## [EXERCISE GOAL]
In the blog page on capping bankers' bonuses, transcribe everything from "Why not second" down to "hand or limb.".

Monday, September 28, 2009

Capping bankers bonuses

Angela Knight - chief executive of the British Bankers' Association - has a piece on Comment is Free today arguing against the capping of bankers' bonuses:
Banking is after all a global business and the brightest can – and will – move to where the best deals are found.
Liberal England replies: Don't let the door hit your ass on the way out.

6 comments:

Richard T said...

Why not second (exile) all the grasping bankers to Iran to work on their economy thus achieving the ruination of the regime and punishment of the bankers, with the added bonus of the potential for some mutilation by the loss of the odd hand or limb.

Seriously, it is quite bewildering that the Bankers just don't get it do they? Their greed nearly brought down the western economies and yet they still expect to get bonus recompense. As you say - off you go folk and close the door after you.

Foregone Conclusion said...

I was almost screaming at the radio when there was a 'vox pop' interview with a number of bankers coming out of Canary Wharf. First, one of them said:

'I don't see why we shouldn't get bonuses if we earn our company millions of pounds each year'

...missing entirely the fact that they have LOST their company millions this year, billions collectively, and have helped drag down the world economy in the process. One of the unfortunate effects of the government bailout is to insulate these chaps (and they are nearly all chaps) from the starkness of the position which their institutions would be in if it were not for government intervention.

And, of course, they aren't really creating millions of pounds, that money comes in different ways from investors, workers, entrepreneurs, and so on. Not them.

The second one raised the same point: 'we'll leave the country if you curb bonuses!'

Now, this is hardly a talent drain. It takes bugger all time to train a merchant banker - there is no specialist qualification, demonstrated by the fact that many of them are simply the most greedy individuals to come out of a three-year English course at Oxford or Cambridge. Compared to the time it takes to become an engineer (these years, it's a four year course), or a doctor (five years in medical school is only the beginning), the necessary level of training is very low, simply basic intelligence. Fact is, we could probably sweep the streets right now and find 100 people capable to becoming one.

dheigham said...

Tut.

Even in Rutland, the proper spelling is arse.

Jonathan Calder said...

I was affecting an Americanism, don't cha know?

cheshirelanguagepolice said...

I was also wondering what Angela Knight's donkey had done to merit such treatment ......

dreamingspire said...

In the mid 1980s trading floor bosses were hiring barrow boys off the streets: sharp minds, you see. It disgusted the old public school elite.

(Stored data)
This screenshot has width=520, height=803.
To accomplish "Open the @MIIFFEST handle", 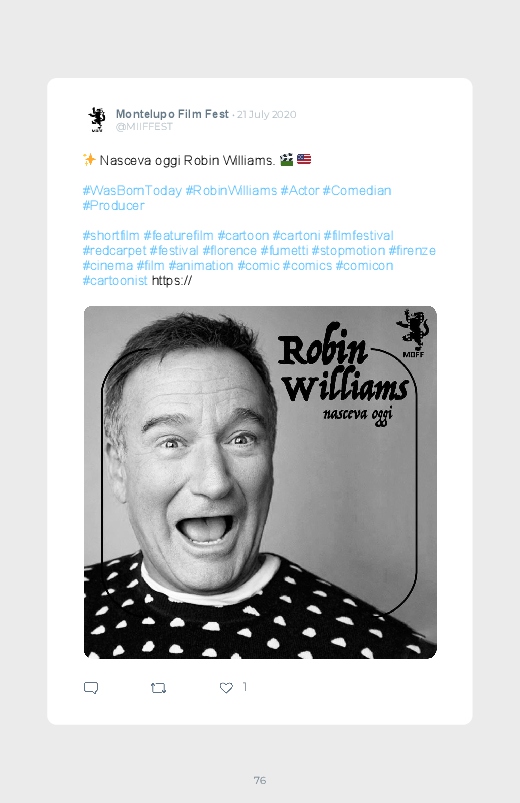I will (144, 127).
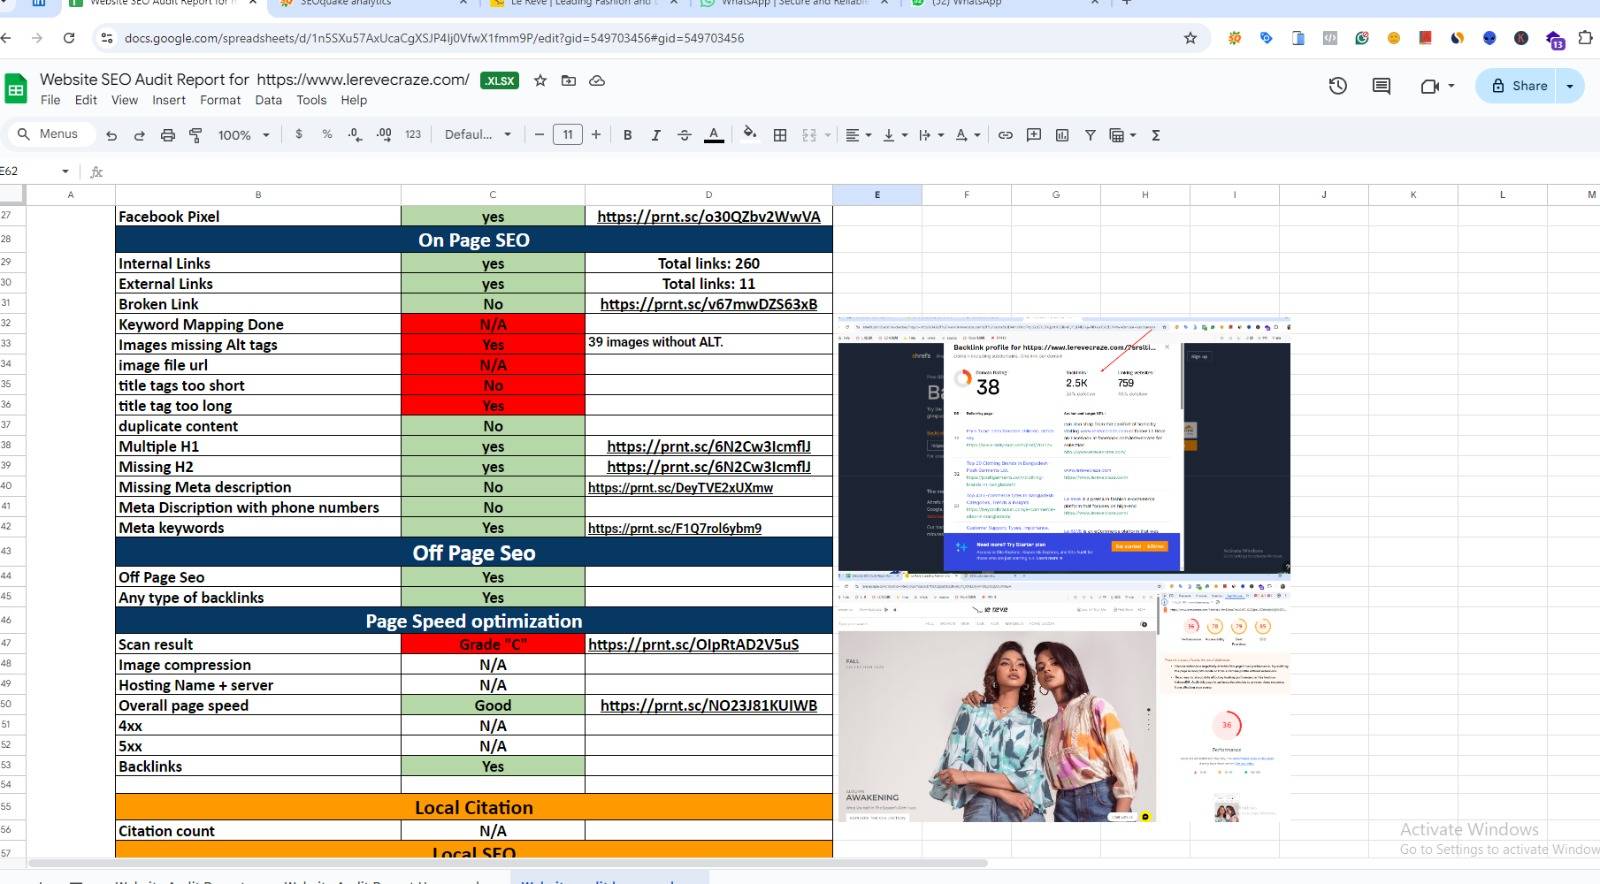The image size is (1600, 884).
Task: Click the insert chart icon
Action: tap(1062, 135)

## [SOLUTION BELOW]
Why not second (exile) all the grasping bankers to Iran to work on their economy thus achieving the ruination of the regime and punishment of the bankers, with the added bonus of the potential for some mutilation by the loss of the odd hand or limb.